**WORK TO BE COMPLETED:**
Go over the lines below, and when one contains the word "radio", copy it.

**DATA SHOWN:**

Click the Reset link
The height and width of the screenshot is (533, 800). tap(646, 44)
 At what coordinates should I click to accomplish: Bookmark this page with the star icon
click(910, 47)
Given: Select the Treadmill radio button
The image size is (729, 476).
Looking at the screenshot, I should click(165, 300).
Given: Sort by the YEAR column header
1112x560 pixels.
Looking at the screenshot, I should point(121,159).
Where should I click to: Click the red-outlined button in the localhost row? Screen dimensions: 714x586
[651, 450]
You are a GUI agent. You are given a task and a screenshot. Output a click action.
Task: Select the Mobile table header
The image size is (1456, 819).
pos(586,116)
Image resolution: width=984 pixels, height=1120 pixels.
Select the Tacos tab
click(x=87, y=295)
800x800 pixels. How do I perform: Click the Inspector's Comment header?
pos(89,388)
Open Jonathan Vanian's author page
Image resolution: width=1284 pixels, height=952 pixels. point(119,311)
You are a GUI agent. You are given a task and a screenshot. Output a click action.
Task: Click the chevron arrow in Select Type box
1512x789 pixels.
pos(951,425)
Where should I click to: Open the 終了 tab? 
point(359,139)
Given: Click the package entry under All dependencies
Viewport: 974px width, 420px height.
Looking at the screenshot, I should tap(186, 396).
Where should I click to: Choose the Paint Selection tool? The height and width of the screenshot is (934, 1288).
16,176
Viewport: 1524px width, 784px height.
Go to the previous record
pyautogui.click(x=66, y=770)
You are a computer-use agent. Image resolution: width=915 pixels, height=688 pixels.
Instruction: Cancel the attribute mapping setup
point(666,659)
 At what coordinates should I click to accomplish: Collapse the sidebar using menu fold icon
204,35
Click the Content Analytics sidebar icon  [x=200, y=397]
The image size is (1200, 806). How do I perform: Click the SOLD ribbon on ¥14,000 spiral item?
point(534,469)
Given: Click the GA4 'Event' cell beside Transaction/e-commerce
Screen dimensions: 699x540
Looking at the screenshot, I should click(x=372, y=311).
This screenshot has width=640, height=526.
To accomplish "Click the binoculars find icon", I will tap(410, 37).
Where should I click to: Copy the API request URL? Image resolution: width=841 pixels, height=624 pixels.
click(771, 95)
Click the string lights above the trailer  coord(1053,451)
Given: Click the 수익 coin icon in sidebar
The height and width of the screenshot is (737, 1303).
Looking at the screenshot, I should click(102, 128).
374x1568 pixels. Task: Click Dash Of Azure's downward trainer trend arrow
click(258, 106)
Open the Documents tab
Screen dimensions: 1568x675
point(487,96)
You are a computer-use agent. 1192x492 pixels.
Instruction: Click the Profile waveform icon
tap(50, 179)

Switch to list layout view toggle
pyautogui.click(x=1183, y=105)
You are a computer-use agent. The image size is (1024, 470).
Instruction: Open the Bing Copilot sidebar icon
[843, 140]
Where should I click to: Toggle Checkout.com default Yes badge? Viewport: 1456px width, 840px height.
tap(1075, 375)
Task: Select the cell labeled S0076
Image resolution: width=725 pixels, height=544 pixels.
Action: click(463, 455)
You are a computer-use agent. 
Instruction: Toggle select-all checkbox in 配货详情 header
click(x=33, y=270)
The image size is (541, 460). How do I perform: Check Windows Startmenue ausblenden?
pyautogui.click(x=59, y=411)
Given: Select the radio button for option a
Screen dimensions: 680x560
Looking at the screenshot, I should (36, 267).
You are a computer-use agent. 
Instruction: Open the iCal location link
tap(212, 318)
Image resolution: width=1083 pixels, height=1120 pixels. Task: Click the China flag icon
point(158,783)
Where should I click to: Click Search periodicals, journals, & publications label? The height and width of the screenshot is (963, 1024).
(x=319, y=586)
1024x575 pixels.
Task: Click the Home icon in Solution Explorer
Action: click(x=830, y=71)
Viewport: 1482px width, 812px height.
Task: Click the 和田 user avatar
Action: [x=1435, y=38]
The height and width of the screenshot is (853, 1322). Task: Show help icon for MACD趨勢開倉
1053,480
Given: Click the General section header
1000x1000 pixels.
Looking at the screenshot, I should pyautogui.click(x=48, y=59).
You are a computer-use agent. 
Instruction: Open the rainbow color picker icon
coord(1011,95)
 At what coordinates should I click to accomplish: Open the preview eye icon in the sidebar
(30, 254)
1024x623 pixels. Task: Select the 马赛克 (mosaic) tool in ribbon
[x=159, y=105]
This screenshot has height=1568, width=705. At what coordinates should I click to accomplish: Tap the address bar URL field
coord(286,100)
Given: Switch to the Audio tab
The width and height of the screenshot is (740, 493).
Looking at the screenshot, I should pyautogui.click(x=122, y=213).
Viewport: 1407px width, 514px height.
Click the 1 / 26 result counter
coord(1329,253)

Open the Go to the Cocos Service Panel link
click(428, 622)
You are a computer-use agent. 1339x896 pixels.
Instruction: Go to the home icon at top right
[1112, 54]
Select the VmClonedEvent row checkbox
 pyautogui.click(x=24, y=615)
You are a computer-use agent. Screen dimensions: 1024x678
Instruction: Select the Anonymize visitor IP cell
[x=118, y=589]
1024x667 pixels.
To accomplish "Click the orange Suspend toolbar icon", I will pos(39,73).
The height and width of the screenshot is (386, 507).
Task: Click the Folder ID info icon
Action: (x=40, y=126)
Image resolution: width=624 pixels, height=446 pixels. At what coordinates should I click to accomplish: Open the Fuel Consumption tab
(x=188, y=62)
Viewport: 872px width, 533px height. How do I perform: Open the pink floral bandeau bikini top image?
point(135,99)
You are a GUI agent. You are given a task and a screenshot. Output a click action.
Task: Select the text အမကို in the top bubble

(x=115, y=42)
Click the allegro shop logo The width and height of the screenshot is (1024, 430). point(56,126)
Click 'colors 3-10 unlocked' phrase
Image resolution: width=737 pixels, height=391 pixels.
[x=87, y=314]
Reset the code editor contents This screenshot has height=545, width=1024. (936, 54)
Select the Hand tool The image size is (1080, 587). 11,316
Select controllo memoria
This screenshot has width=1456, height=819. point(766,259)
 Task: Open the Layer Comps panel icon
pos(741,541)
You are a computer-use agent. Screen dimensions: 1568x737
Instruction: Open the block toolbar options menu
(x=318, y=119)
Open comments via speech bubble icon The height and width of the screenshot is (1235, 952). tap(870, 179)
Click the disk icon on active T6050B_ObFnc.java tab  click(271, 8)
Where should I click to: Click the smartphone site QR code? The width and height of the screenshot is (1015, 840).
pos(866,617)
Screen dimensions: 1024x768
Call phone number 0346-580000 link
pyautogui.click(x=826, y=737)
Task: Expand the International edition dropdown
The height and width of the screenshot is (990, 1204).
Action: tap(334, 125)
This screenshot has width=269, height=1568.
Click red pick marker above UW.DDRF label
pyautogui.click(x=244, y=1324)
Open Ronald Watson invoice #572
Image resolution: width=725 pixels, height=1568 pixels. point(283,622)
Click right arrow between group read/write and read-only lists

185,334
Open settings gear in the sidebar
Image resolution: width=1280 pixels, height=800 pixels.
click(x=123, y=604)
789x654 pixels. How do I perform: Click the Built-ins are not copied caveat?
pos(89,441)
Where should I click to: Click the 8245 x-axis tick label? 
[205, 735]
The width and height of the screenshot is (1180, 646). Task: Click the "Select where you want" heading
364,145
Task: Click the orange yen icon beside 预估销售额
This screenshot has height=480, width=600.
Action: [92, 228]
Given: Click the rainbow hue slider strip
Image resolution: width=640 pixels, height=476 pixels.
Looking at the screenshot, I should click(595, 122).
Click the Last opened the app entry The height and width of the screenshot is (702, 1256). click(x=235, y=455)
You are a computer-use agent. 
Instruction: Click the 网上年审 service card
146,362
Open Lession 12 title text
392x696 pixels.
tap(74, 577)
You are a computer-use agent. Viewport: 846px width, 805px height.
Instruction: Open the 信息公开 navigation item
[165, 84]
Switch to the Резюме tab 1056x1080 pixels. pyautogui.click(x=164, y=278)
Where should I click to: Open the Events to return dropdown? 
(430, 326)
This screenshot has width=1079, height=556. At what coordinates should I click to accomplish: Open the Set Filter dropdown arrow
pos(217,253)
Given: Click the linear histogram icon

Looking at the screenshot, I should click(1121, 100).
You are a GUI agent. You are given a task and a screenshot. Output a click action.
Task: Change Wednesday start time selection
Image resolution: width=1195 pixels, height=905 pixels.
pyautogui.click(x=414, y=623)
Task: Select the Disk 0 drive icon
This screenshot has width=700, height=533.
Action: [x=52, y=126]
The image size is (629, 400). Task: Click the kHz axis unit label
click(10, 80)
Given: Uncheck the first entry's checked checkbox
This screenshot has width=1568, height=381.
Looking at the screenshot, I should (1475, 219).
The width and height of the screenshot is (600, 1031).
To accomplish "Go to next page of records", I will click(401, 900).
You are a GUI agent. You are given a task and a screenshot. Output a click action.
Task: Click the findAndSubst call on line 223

**WRITTEN RESPONSE:**
Given: Select the Treadmill radio button
Given: Select the radio button for option a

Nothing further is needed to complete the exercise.